-- start of Extract --
Go with the flow
The CBC has suffered through numerous budget cuts, but it still takes a lot of people to get something on air. My appearance early this morning on The Current, Radio One’s national public affairs show, began yesterday afternoon with a call from the “chaser” who tracks down possible participants, checks their availability and picks their brains a bit. We spoke three times over a one-hour period. Today I talked to three more people before finally chatting with host Jane Hawton, sitting in for Anna Maria Tremonti.
The topic was boards of directors, how the world of corporate governance has changed, and what about those Hollinger directors who testified that they had “missed” certain items in their reading material. The other two guests were Patrice Pratt, chair of Vancity, and former finance minister John Manley who is now a director at Nortel and CIBC.
I told a few war stories about the bad old days not so long ago when CIBC had sixty directors, some of whom were so far down the table that they couldn’t even hear what was being discussed, let alone participate. Compare that unwieldy bunch to today’s fifteen-member CIBC board, only one of whom is a member of management, the rest being independent.
-- end of Extract --
-- start of Supplied material --
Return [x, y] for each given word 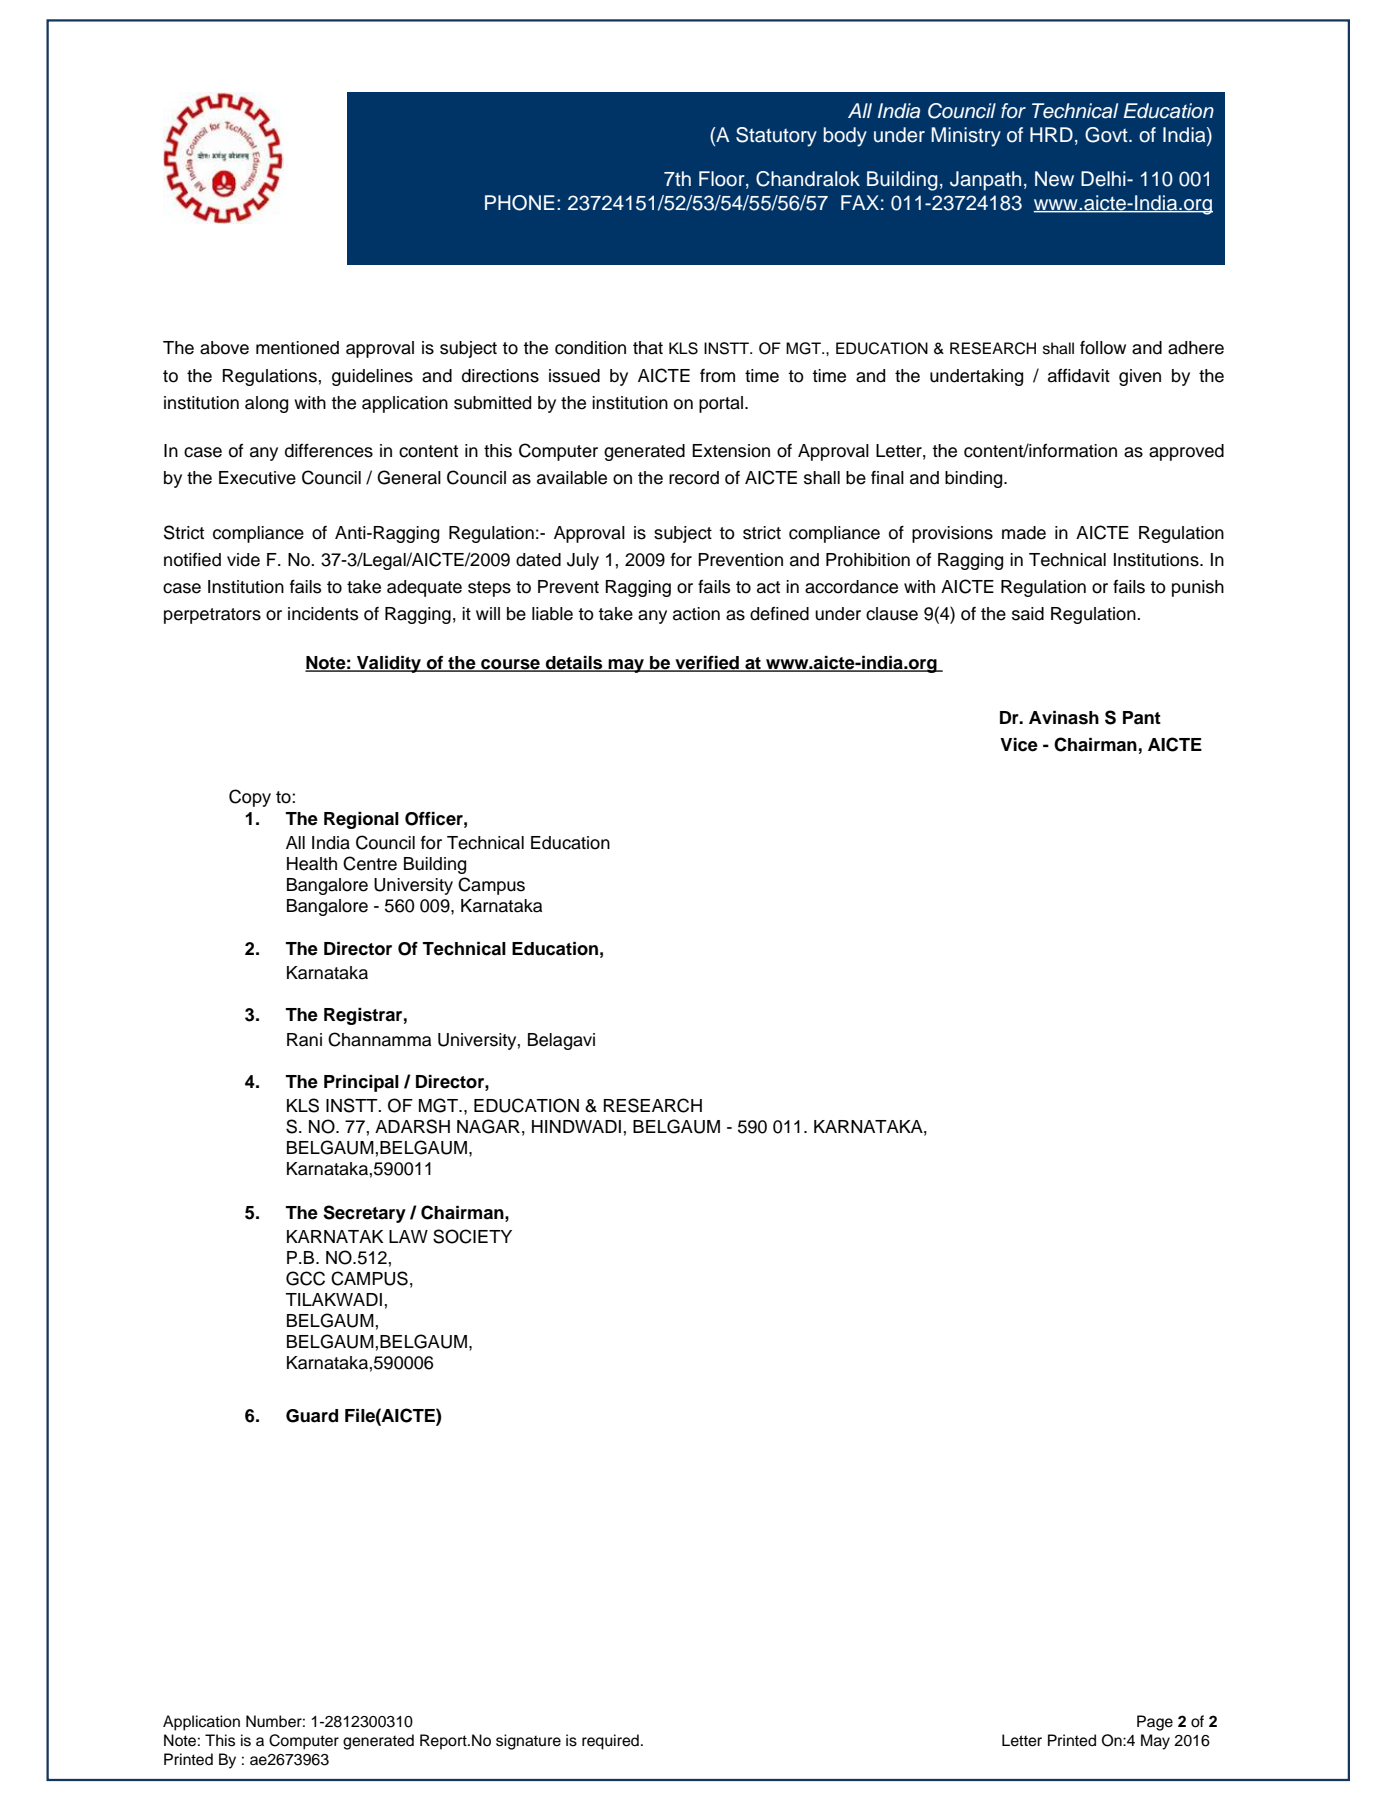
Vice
-- end of Supplied material --
Summarize the "Go with the flow" text in two sentences.

Before appearing on The Current, Radio One's national public affairs show, the writer spoke three times with a "chaser" and then with three more people before chatting with host Jane Hawton, who was sitting in for Anna Maria Tremonti. The discussion with fellow guests Patrice Pratt and John Manley covered boards of directors and changes in corporate governance, and the writer contrasted CIBC's former sixty-member board with today's fifteen-member board, only one of whom is a member of management.